New stereo

roverMc

Well-known member
If you have a volt meter, go ahead and use the stock power and ground wires. That's what most professionals do anyway. Make sure you differentiate between the ignition and the battery (constant) when installing the head unit. The proper size of the head unit you will need is DIN. Also, you can use a 1.5V battery to determine the stock speaker wires and the location of the speaker. Touch the wires that you think that leads straight to the speaker. It will make a small static sound. If you can see the woofer, you can watch it carefully and if it moves outward first, you know you have the polarity correct. For wire size, the larger the amp and speaker, the larger the wire will need to be. Don't use too small of a wire for the amp's power and ground or you might burn your disco up. Kennith brought up a very good point of using filters for dust if you travel on dirt roads or off of the payment. We had to clean several Pot's down here just because of the dust. Pay attention to the THD% when buying an amp. The may claim 100 watts, but if it's at 10.0 % THD, it's useless.
 

fishEH

Well-known member
If you have a volt meter, go ahead and use the stock power and ground wires. That's what most professionals do anyway. Make sure you differentiate between the ignition and the battery (constant) when installing the head unit. The proper size of the head unit you will need is DIN. Also, you can use a 1.5V battery to determine the stock speaker wires and the location of the speaker. Touch the wires that you think that leads straight to the speaker. It will make a small static sound. If you can see the woofer, you can watch it carefully and if it moves outward first, you know you have the polarity correct. For wire size, the larger the amp and speaker, the larger the wire will need to be. Don't use too small of a wire for the amp's power and ground or you might burn your disco up. Kennith brought up a very good point of using filters for dust if you travel on dirt roads or off of the payment. We had to clean several Pot's down here just because of the dust. Pay attention to the THD% when buying an amp. The may claim 100 watts, but if it's at 10.0 % THD, it's useless.
Thanks, good tips. Hopefully I won't be buying an amp, just reusing the stock sub amp for the stock subs.
 

kk88rrc

Well-known member
16 Gauge works just fine. One thing to remember when running speaker or signal wire is to not run parallel with any power wires. Otherwise you will get interference.
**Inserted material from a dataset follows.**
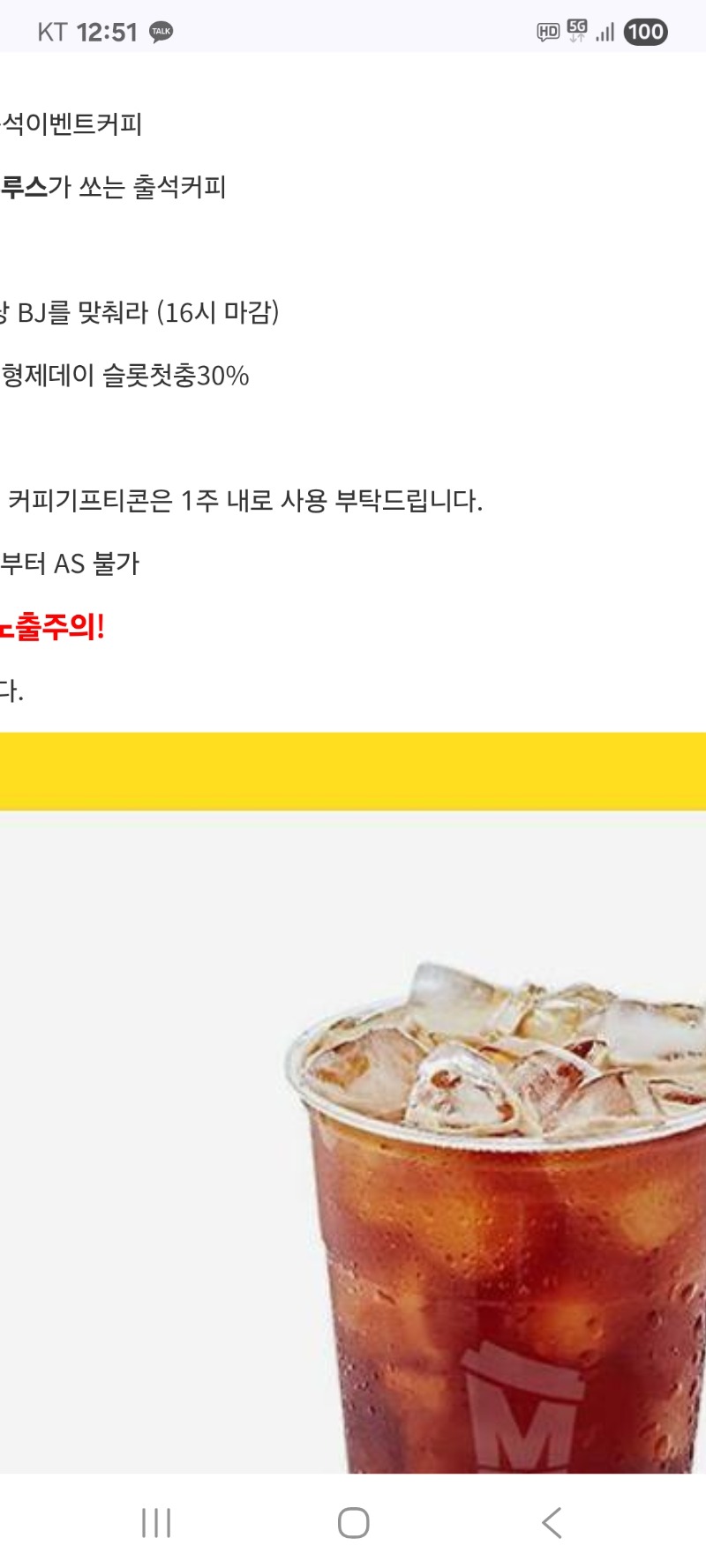Tap the 슬롯첫충30% event line

124,376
How much separation? Would separate wire loom eliminate the interference?
 

K-rover

Well-known member
How much separation? Would separate wire loom eliminate the interference?
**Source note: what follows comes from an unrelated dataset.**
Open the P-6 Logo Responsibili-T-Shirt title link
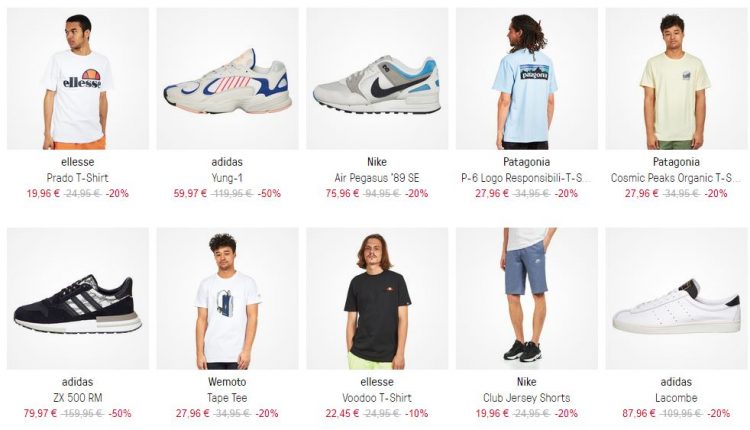 [527, 178]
A few inches should be enough. This mostly applies to systems that are running aftermarket amps, where you have a big 4 gauge power from the battery to the amp.

Most interference comes from a faulty ground.
 

p m

Administrator
Staff member
Brett, just get whatever single-DIN unit you like, and bypass the amp and ignore the subwoofer.
It is plain painful to use LR amp and to get rid of the noise - and that comes from a EE.
 

fishEH

Well-known member
Brett, just get whatever single-DIN unit you like, and bypass the amp and ignore the subwoofer.
It is plain painful to use LR amp and to get rid of the noise - and that comes from a EE.
What makes the LR amp so shitty? I don't have any noise with my totally stock '98 stereo. If I ran all new wires to the stereo and sub do you think the LR amp would still give me trouble?
 

fishEH

Well-known member
It's not that it's shitty, it's just not as good as the amp in a new deck

Ugh, I hate stereo stuff. So you're saying the amp in the new head unit will work for all the speakers, 4 plus 2 tweeters, and the stock sub?
 

K-rover

Well-known member
Ugh, I hate stereo stuff. So you're saying the amp in the new head unit will work for all the speakers, 4 plus 2 tweeters, and the stock sub?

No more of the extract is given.